## WHAT TO PRODUCE
Please update the items below by replacing "Screen dimensions" with "Screenshot size" wherever it appears, leaving everything else unchanged.

Source data
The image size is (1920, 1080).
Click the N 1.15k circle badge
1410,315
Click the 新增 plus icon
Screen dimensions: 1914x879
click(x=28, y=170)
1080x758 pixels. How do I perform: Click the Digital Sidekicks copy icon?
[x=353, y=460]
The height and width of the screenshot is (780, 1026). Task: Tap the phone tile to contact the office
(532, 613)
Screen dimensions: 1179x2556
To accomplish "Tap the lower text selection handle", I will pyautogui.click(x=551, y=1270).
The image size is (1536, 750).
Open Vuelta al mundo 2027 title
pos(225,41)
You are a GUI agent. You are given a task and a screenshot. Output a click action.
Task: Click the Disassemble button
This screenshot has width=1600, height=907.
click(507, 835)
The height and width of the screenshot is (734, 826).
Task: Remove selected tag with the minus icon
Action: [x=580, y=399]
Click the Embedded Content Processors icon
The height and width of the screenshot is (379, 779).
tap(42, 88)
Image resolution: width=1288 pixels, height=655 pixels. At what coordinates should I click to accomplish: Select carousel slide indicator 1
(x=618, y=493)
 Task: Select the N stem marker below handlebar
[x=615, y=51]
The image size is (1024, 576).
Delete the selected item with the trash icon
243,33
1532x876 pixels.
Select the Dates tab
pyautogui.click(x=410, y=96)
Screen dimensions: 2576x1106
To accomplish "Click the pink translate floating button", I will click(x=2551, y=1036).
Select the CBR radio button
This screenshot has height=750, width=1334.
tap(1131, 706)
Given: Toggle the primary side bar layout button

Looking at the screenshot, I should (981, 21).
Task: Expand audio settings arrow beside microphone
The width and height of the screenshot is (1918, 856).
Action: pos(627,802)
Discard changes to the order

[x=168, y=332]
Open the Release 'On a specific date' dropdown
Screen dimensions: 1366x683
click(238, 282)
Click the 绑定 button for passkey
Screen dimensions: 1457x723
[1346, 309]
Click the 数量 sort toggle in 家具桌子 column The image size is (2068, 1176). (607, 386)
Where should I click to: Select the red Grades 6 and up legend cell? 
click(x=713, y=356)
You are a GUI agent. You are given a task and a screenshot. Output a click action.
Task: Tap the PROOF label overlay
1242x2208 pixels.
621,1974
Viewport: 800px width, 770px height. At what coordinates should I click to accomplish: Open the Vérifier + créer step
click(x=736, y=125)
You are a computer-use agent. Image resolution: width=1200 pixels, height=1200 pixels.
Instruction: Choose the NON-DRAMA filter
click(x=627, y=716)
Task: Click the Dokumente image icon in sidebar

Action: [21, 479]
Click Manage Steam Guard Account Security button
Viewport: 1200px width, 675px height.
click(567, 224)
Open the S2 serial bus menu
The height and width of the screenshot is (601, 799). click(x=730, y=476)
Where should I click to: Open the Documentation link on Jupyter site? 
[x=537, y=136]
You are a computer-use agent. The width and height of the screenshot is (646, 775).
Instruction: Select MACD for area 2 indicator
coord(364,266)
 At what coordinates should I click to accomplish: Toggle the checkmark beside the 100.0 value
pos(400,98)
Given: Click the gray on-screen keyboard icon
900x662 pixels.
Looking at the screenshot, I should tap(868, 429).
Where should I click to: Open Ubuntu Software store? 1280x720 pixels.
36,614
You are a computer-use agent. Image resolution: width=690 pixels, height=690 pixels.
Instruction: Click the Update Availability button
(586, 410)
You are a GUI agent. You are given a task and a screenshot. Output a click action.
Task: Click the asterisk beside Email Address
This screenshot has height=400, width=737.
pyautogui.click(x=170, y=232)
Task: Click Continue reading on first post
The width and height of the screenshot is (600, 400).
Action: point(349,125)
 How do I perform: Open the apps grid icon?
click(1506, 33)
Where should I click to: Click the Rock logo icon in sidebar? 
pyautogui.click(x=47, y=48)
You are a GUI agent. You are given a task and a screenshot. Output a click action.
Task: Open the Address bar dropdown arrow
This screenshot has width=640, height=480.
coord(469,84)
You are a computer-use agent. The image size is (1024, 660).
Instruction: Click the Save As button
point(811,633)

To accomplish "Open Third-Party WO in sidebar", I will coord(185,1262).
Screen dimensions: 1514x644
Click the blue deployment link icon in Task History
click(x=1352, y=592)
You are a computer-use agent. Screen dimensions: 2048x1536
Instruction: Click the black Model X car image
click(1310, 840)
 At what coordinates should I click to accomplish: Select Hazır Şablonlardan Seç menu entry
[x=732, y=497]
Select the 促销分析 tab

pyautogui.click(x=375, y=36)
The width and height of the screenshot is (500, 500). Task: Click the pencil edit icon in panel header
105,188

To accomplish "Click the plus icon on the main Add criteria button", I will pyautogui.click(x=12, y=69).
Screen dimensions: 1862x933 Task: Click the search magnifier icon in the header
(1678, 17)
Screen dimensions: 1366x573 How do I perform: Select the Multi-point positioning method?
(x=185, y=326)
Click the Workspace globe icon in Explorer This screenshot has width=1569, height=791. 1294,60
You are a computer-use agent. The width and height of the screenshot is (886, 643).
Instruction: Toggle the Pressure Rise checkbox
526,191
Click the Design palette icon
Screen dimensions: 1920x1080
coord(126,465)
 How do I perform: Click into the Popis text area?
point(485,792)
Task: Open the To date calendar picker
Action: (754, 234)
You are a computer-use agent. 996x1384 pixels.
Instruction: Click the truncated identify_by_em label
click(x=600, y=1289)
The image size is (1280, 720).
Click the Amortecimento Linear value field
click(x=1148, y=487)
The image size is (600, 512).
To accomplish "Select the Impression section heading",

## WRITTEN RESPONSE
The image size is (1920, 1080).
Click the N 1.15k circle badge
1410,315
Click the 新增 plus icon
Screenshot size: 1914x879
click(x=28, y=170)
1080x758 pixels. How do I perform: Click the Digital Sidekicks copy icon?
[x=353, y=460]
The height and width of the screenshot is (780, 1026). Task: Tap the phone tile to contact the office
(532, 613)
Screenshot size: 1179x2556
To accomplish "Tap the lower text selection handle", I will pyautogui.click(x=551, y=1270).
The image size is (1536, 750).
Open Vuelta al mundo 2027 title
pos(225,41)
You are a GUI agent. You are given a task and a screenshot. Output a click action.
Task: Click the Disassemble button
This screenshot has width=1600, height=907.
click(507, 835)
The height and width of the screenshot is (734, 826).
Task: Remove selected tag with the minus icon
Action: [x=580, y=399]
Click the Embedded Content Processors icon
The height and width of the screenshot is (379, 779).
tap(42, 88)
Image resolution: width=1288 pixels, height=655 pixels. At what coordinates should I click to accomplish: Select carousel slide indicator 1
(x=618, y=493)
 Task: Select the N stem marker below handlebar
[x=615, y=51]
The image size is (1024, 576).
Delete the selected item with the trash icon
243,33
1532x876 pixels.
Select the Dates tab
pyautogui.click(x=410, y=96)
Screenshot size: 2576x1106
To accomplish "Click the pink translate floating button", I will click(x=2551, y=1036).
Select the CBR radio button
This screenshot has height=750, width=1334.
tap(1131, 706)
Given: Toggle the primary side bar layout button

Looking at the screenshot, I should (981, 21).
Task: Expand audio settings arrow beside microphone
The width and height of the screenshot is (1918, 856).
Action: pos(627,802)
Discard changes to the order

[x=168, y=332]
Open the Release 'On a specific date' dropdown
Screenshot size: 1366x683
click(238, 282)
Click the 绑定 button for passkey
Screenshot size: 1457x723
[1346, 309]
Click the 数量 sort toggle in 家具桌子 column The image size is (2068, 1176). (607, 386)
Where should I click to: Select the red Grades 6 and up legend cell? 
click(x=713, y=356)
You are a GUI agent. You are given a task and a screenshot. Output a click action.
Task: Tap the PROOF label overlay
1242x2208 pixels.
621,1974
Viewport: 800px width, 770px height. At what coordinates should I click to accomplish: Open the Vérifier + créer step
click(x=736, y=125)
You are a computer-use agent. Image resolution: width=1200 pixels, height=1200 pixels.
Instruction: Choose the NON-DRAMA filter
click(x=627, y=716)
Task: Click the Dokumente image icon in sidebar

Action: [21, 479]
Click Manage Steam Guard Account Security button
Viewport: 1200px width, 675px height.
click(567, 224)
Open the S2 serial bus menu
The height and width of the screenshot is (601, 799). click(x=730, y=476)
Where should I click to: Open the Documentation link on Jupyter site? 
[x=537, y=136]
You are a computer-use agent. The width and height of the screenshot is (646, 775).
Instruction: Select MACD for area 2 indicator
coord(364,266)
 At what coordinates should I click to accomplish: Toggle the checkmark beside the 100.0 value
pos(400,98)
Given: Click the gray on-screen keyboard icon
900x662 pixels.
Looking at the screenshot, I should tap(868, 429).
Where should I click to: Open Ubuntu Software store? 1280x720 pixels.
36,614
You are a computer-use agent. Image resolution: width=690 pixels, height=690 pixels.
Instruction: Click the Update Availability button
(586, 410)
You are a GUI agent. You are given a task and a screenshot. Output a click action.
Task: Click the asterisk beside Email Address
This screenshot has height=400, width=737.
pyautogui.click(x=170, y=232)
Task: Click Continue reading on first post
The width and height of the screenshot is (600, 400).
Action: point(349,125)
 How do I perform: Open the apps grid icon?
click(1506, 33)
Where should I click to: Click the Rock logo icon in sidebar? 
pyautogui.click(x=47, y=48)
You are a GUI agent. You are given a task and a screenshot. Output a click action.
Task: Open the Address bar dropdown arrow
This screenshot has width=640, height=480.
coord(469,84)
You are a computer-use agent. The image size is (1024, 660).
Instruction: Click the Save As button
point(811,633)

To accomplish "Open Third-Party WO in sidebar", I will coord(185,1262).
Screenshot size: 1514x644
Click the blue deployment link icon in Task History
click(x=1352, y=592)
You are a computer-use agent. Screenshot size: 2048x1536
Instruction: Click the black Model X car image
click(1310, 840)
 At what coordinates should I click to accomplish: Select Hazır Şablonlardan Seç menu entry
[x=732, y=497]
Select the 促销分析 tab

pyautogui.click(x=375, y=36)
The width and height of the screenshot is (500, 500). Task: Click the pencil edit icon in panel header
105,188

To accomplish "Click the plus icon on the main Add criteria button", I will pyautogui.click(x=12, y=69).
Screenshot size: 1862x933 Task: Click the search magnifier icon in the header
(1678, 17)
Screenshot size: 1366x573 How do I perform: Select the Multi-point positioning method?
(x=185, y=326)
Click the Workspace globe icon in Explorer This screenshot has width=1569, height=791. 1294,60
You are a computer-use agent. The width and height of the screenshot is (886, 643).
Instruction: Toggle the Pressure Rise checkbox
526,191
Click the Design palette icon
Screenshot size: 1920x1080
coord(126,465)
 How do I perform: Click into the Popis text area?
point(485,792)
Task: Open the To date calendar picker
Action: (754, 234)
You are a computer-use agent. 996x1384 pixels.
Instruction: Click the truncated identify_by_em label
click(x=600, y=1289)
The image size is (1280, 720).
Click the Amortecimento Linear value field
click(x=1148, y=487)
The image size is (600, 512).
To accomplish "Select the Impression section heading",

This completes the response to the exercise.